Du schreibst du hättest nicht mal Algen, klasse, wie auch, giftiges Nitrit kann bei dir ja sogut wie gar nicht in Algen-und Pflanzendünger Nitrat umgewandelt werden da keine Besiedlungsfläche sprich Filter existiert und die wenigen Kolonien an den Teichwänden und anderen Gegenständen sorgen wohl gerade dafür dass die Fischlein noch überleben können.
Auch wenn deine Art von Fischen bei weitem nicht soviel frisst wie z.B. Koi ist es doch die Masse der Fische, deise atmen, fressen und scheiden aus...wenn ich richtig sehe auf den Pics ist dein Teich nunmal nicht so riesig dass sich das auf "normale Weise" kompensieren würde. Also jetzt mal so langsam die Verantwortung die du übernommen hast mit der Anschaffung der Tiere erfüllen.
Man kann da irgendwo nur froh sein dass wegen mir Pferde in der Anschaffung so hoch sind sonst kämen noch "Tierfreunde" auf die Idee erst das Pferd zu kaufen und ein Jahr später erst einen Stall zu bauen....
So und jetzt hackt mal los....


----------



## Nori (3. Okt. 2012)

*AW: Biotec 18 neu für 350€*

Mit Fischbesatz ist ein Filter kein Luxus - da geb ich sbecs vollends Recht - vielmehr ein MUSS bei so einem rel. kleinen Teich!
Wenn du für so kleines Geld einen Filter mit Vorabscheidung (= Vorfilter) abgreifen kannst, der ja auch noch nach den Vorgaben vieler Leute, rel. wenig Platz weg nimmt und auch noch "schön" ist im Gegensatz zu Regentonnen und Eigenbausiebfiltern etc., DANN solltest du ZUGREIFEN!!!

Gruß Nori


----------



## dragsterrobby (3. Okt. 2012)

*AW: Biotec 18 neu für 350€*

Um welches Ladengeschäft handelt es sich denn, evtl. ja auch für andere interressant die was brauchen?


----------



## Joerg (3. Okt. 2012)

*AW: Biotec 18 neu für 350€*

Anni,
du brauchst so einen großen Filter nicht wirklich für deinen Teich. 
Gib deine Fische ab und der Teich wird auch ohne ganz klar. 

Lass uns bitte nur wissen, wo der Filter zu diesem Preis angeboten wird.
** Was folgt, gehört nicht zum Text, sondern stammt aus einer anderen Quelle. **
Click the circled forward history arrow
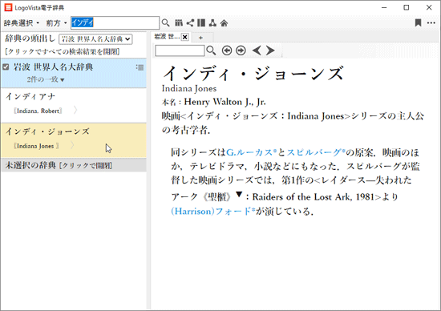This screenshot has width=441, height=311. pos(241,50)
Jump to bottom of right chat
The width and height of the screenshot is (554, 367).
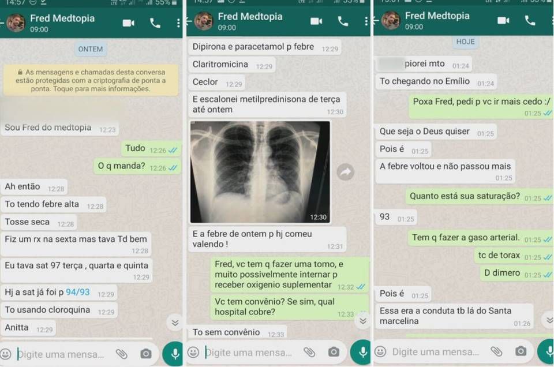click(549, 320)
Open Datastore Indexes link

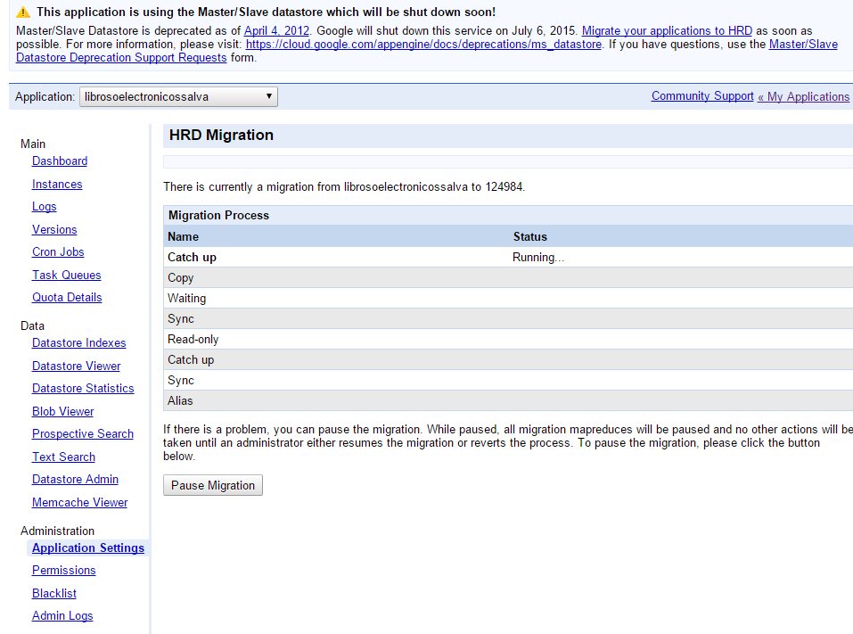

Ich hab da auch schon einen Abnehmer dafür.

Das war möglicherweise etwas übertrieben formuliert aber eine gute Grobsbscheidung benötigt auch ein Bachlauf.
Der kann, wenn er entsprechend angelegt ist, auch Wasser gut filtern, hat aber wegen der großen Oberfläche einige Nachteile.


----------



## HAnniGAP (4. Okt. 2012)

*AW: Biotec 18 neu für 350€*

@ sbecs: Ich wusste nicht das man einen gewissen Reichtum haben muss um hier im Forum zu sein.  Und das man einen Filter von der Stange braucht auch nicht. Vermutlich soll ich auch noch ne UV-Lampe zwischenschalten um Totes Wasser zu haben. 
Mein Bachlauf ist als Filter angelegt. Er hat ein Volumen von c.a.1500L (der Teich hat 6500L). Er ist 12,7m lang und in 5 Terrassen angelegt. Ich komm aus der Aquaristik und bin Laborantin also Wasserwerte sind mit nicht fremd. Wenn ich sage meine Wasserwerte sind gut dann sind sie GUT. Nur die KH ist immer etwas niedrig (z.Z. 7) und so schwankt der pH-Wert immer etwas. Aber Ammoniak, Nitrit oder Nitrat sind bei mir nicht nachweisbar. 

 

@ Nori: Ja vermutlich sollte ich ZUGREIFEN. :?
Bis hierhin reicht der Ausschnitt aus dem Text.